* **Task details**
Please arrange the lines from the start of the entries up to and including the line with "Image resolution: width=534" as a JSON list of strings, one string per line, with blank lines left out.

* **Provided entries**
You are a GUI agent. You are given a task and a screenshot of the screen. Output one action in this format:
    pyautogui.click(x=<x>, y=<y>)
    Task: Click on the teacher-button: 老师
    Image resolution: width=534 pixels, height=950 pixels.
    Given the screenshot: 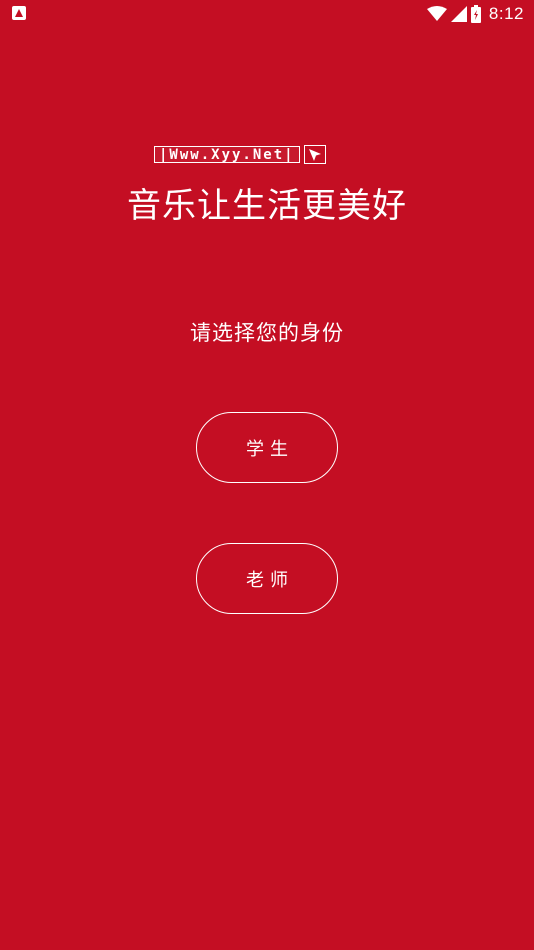 What is the action you would take?
    pyautogui.click(x=267, y=578)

* **Output of the exercise**
[
  "You are a GUI agent. You are given a task and a screenshot of the screen. Output one action in this format:",
  "    pyautogui.click(x=<x>, y=<y>)",
  "    Task: Click on the teacher-button: 老师",
  "    Image resolution: width=534 pixels, height=950 pixels."
]